Conclusion on Ms Young’s interest

  1. For all of these reasons, I am of the view that the evidence does not establish that Ms Young had any interest, legal or equitable, in the Darling Point property. Nor does it establish that she has any relevant interest in the surplus proceeds of sale.

Application of s 35F of the MACM Act in relation to the surplus proceeds of sale

  1. For the reasons explained above, it appears to me that the Darling Point property was, when it was made the subject of the foreign restraining orders, property under the effective control of Mr Revell-Reade and had been purchased with funds partly provided directly or indirectly by Mr Revell-Reade.

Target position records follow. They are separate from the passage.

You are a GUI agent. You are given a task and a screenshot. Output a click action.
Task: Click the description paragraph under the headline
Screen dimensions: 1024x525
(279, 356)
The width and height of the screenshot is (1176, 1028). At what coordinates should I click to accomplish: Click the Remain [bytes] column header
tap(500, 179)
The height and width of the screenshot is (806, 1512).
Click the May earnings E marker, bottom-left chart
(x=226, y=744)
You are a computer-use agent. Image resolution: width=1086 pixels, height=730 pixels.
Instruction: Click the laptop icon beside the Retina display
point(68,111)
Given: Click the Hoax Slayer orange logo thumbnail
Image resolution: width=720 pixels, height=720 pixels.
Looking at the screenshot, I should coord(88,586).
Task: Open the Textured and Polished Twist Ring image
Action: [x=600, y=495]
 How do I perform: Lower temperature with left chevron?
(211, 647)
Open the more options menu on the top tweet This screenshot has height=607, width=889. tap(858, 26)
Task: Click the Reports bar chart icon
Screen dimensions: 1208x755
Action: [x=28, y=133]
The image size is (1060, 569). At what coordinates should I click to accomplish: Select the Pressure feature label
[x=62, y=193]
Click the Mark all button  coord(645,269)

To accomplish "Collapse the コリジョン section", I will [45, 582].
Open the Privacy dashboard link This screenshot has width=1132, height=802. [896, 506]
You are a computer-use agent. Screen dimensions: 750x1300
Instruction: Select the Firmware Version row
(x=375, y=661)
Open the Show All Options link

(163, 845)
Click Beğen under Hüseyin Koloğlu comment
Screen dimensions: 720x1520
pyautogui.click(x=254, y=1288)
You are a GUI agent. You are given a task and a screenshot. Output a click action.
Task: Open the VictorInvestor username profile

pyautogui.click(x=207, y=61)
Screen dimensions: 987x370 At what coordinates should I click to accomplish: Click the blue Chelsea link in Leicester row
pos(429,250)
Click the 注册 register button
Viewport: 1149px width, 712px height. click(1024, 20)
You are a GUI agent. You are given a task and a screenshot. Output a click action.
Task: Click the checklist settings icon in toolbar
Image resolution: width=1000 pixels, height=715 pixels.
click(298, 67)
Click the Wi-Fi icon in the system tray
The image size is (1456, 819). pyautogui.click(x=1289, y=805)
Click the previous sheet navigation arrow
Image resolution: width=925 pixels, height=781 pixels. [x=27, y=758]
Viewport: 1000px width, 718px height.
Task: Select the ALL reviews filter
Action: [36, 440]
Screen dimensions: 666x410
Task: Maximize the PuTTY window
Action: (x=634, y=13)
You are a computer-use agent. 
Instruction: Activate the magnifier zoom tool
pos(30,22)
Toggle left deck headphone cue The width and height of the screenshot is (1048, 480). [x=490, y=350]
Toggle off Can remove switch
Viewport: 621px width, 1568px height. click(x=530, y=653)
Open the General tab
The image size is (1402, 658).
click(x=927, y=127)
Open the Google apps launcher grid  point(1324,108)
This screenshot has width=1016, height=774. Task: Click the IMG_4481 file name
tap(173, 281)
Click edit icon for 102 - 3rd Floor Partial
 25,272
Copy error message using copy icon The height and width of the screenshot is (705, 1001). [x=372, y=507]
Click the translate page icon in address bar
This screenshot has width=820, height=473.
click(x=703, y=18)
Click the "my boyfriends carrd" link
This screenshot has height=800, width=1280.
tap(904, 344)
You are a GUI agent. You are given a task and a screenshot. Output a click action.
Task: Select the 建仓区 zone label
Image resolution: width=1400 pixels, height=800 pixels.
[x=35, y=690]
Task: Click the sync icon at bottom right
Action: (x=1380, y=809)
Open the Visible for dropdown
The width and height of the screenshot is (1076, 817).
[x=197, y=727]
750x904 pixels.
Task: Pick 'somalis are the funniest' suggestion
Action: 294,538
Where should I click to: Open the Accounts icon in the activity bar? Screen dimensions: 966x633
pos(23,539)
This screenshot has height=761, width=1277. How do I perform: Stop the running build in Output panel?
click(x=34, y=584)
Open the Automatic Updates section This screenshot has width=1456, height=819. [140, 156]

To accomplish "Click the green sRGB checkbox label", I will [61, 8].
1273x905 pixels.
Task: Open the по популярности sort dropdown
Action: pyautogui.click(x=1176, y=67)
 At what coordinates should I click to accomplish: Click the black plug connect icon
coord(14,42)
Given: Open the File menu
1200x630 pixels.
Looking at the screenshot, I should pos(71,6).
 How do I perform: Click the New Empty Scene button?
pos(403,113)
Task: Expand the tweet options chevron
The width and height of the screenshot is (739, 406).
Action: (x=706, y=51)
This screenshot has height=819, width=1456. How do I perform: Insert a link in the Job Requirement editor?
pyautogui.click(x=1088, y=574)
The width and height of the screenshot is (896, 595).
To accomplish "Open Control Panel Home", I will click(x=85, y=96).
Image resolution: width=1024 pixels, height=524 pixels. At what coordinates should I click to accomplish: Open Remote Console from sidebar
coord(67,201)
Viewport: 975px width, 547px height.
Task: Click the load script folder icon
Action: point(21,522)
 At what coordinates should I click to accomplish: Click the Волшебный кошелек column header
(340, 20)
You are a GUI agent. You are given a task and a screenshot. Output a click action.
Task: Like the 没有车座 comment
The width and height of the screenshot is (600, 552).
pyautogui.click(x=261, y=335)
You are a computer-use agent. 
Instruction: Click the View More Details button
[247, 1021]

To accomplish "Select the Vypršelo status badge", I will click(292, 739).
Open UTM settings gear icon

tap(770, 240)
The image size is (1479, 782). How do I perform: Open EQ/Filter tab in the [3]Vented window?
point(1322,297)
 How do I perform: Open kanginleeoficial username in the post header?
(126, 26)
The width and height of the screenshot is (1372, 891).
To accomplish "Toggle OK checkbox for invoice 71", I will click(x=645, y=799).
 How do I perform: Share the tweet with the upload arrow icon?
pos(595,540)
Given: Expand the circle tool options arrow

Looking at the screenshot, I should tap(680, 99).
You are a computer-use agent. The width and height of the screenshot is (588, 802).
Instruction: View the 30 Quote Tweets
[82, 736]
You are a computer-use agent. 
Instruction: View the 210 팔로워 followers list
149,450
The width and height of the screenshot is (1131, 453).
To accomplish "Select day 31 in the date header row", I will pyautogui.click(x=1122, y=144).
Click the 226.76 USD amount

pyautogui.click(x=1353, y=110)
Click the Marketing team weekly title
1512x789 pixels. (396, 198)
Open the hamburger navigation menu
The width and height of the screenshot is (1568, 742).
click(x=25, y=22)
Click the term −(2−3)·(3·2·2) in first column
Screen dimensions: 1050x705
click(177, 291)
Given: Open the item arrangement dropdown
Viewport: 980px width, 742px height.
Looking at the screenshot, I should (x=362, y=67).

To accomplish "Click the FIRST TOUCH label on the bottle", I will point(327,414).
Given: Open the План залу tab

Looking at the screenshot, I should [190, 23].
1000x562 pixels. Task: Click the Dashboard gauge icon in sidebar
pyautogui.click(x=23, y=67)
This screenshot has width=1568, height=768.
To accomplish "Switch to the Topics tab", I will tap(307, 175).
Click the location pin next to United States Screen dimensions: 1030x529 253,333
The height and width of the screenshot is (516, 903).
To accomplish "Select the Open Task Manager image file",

  2. Having regard to the UK restraint orders and confiscation orders and the orders of this Court and all the circumstances set out above, I am satisfied that, for the purposes of s 35F of the MACM Act:

  1. foreign restraining orders have been made against the Darling Point property in reliance on Mr Revell-Reade’s alleged commission of, and conviction for, a foreign serious offence namely conspiracy to defraud;

  2. the foreign restraining orders have been registered under Subdiv A of Div 2 of Pt 6 of the MACM Act;

  3. foreign pecuniary penalty orders have been made against Mr Revell-Reade in relation to his conviction for conspiracy to defraud;

  4. the foreign pecuniary penalty order has been registered under Subdiv A of Div 2 of Pt 6 of the MACM Act; and

  5. an order has been made under s 35 of the MACM Act ordering the Official Trustee to take control of the surplus proceeds of sale of the Darling Point property.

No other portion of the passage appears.